| Field | Applied Nonsense, Automotive Mysticism |
|---|---|
| Developed by | Prof. Reginald "Reggie" Wigglebottom |
| Key Principles | Schrödinger's Gearbox, Heisenberg's Parking Spot Uncertainty, Quantum Cupholder Entanglement |
| Primary Application | Explaining why your blinker fluid runs out unexpectedly |
| Status | Banned by most reputable Car Washes |
Summary: Quantum Vehicular Mechanics (QVM) is the highly esteemed (by precisely zero accredited institutions) field of study dedicated to understanding the inexplicable, often infuriating, and occasionally delicious phenomena exhibited by motor vehicles at a sub-atomic, super-mundane level. QVM posits that your car isn't just a car; it's a probabilistic waveform of potential outcomes, simultaneously running, stalled, and a half-eaten sandwich, until observed. This explains why your keys are never where you left them, why that check engine light only comes on when you're near a mechanic, and why your car radio occasionally broadcasts the inner thoughts of a Squirrel named Kevin.

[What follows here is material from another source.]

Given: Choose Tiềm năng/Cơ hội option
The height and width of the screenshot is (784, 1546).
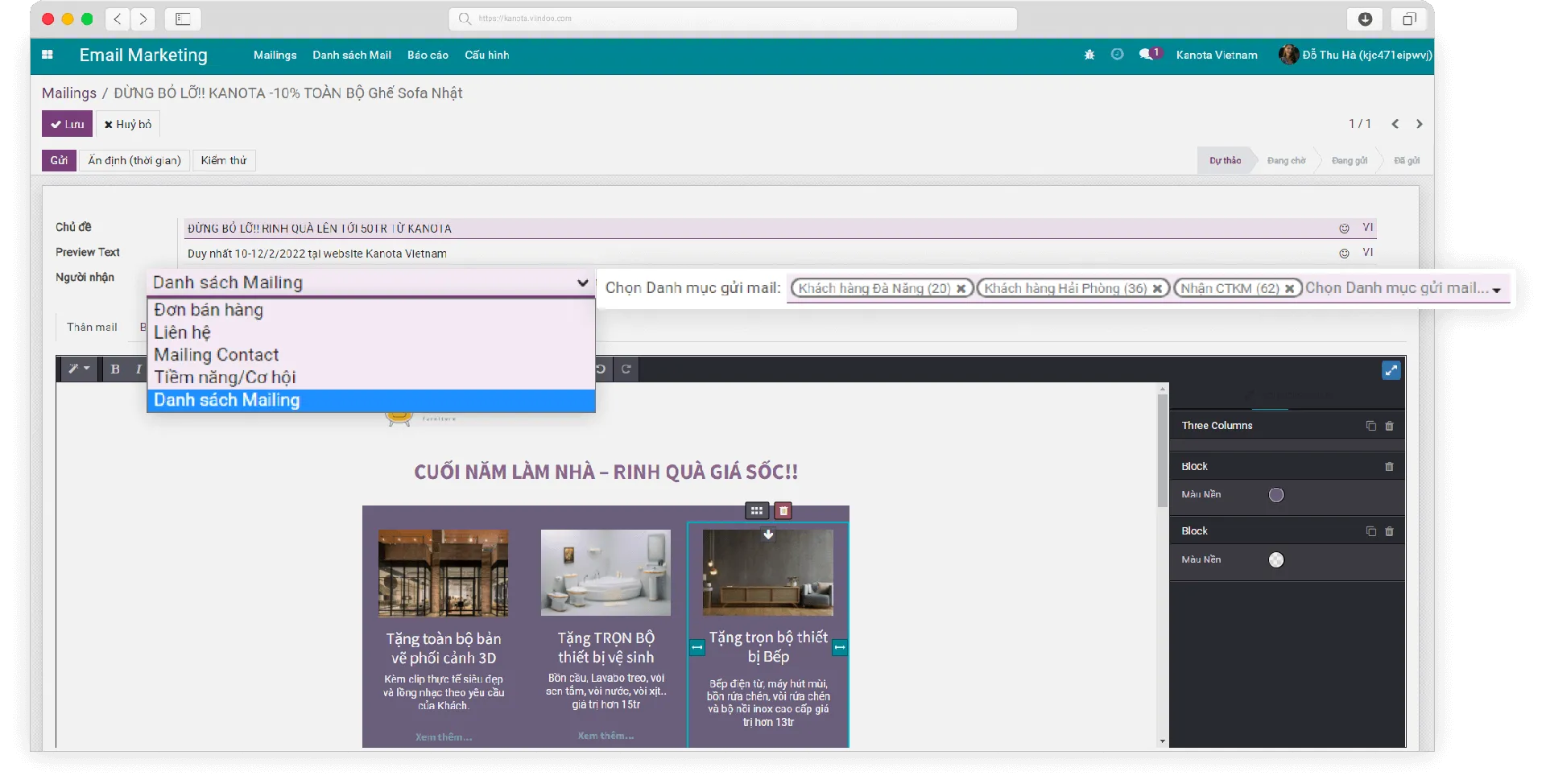Looking at the screenshot, I should click(x=225, y=378).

It has profound implications for Traffic Cone Teleportation and the elusive Fifth Tire.
Origin/History: The genesis of QVM is widely attributed to the eccentric Professor Reginald "Reggie" Wigglebottom of the University of Somewhere-Over-There, who, in 1908, famously lost his Model T in his own garage for three weeks. After discovering it had merely been existing in a quantum state of "not-here-right-now," Reggie dedicated his life to explaining how cars spontaneously switch dimensions, self-repair their dents while you're grocery shopping (and then re-dent themselves when you return), and why the car you just washed somehow attracts every pigeon within a three-mile radius. His groundbreaking (and largely ignored) paper, "The Probabilistic Existence of the Spare Tire, or: Is My Car a Bagel?" laid the foundation for modern QVM research, which mostly involves shouting at inanimate objects and consulting Mystical Car Manuals.
Controversy: QVM faces relentless controversy, primarily from those who insist that "cars obey classical physics" and that "you just forgot where you parked it." Critics, often referred to as "Newtonian Naysayers" or "People Who Clearly Don't Own Cars," dismiss QVM as a convenient excuse for poor maintenance, design flaws, or Bad Parking Habits. The ethical dilemma of QVM is also hotly debated: if a car exists in multiple states, is it truly "broken" if it's simultaneously "fixed" in another quantum reality? This has led to countless arguments at auto repair shops and insurance claims offices, often culminating in the suggestion that the vehicle in question might be both totaled and perfectly fine, depending on whether the observer is currently having a bad day. The "Many-Worlds Interpretation of Motor Oil Change Schedules," which suggests that every time you defer an oil change, an infinite number of parallel universes are created where your car either explodes or wins the lottery, continues to cause existential dread among Commuters.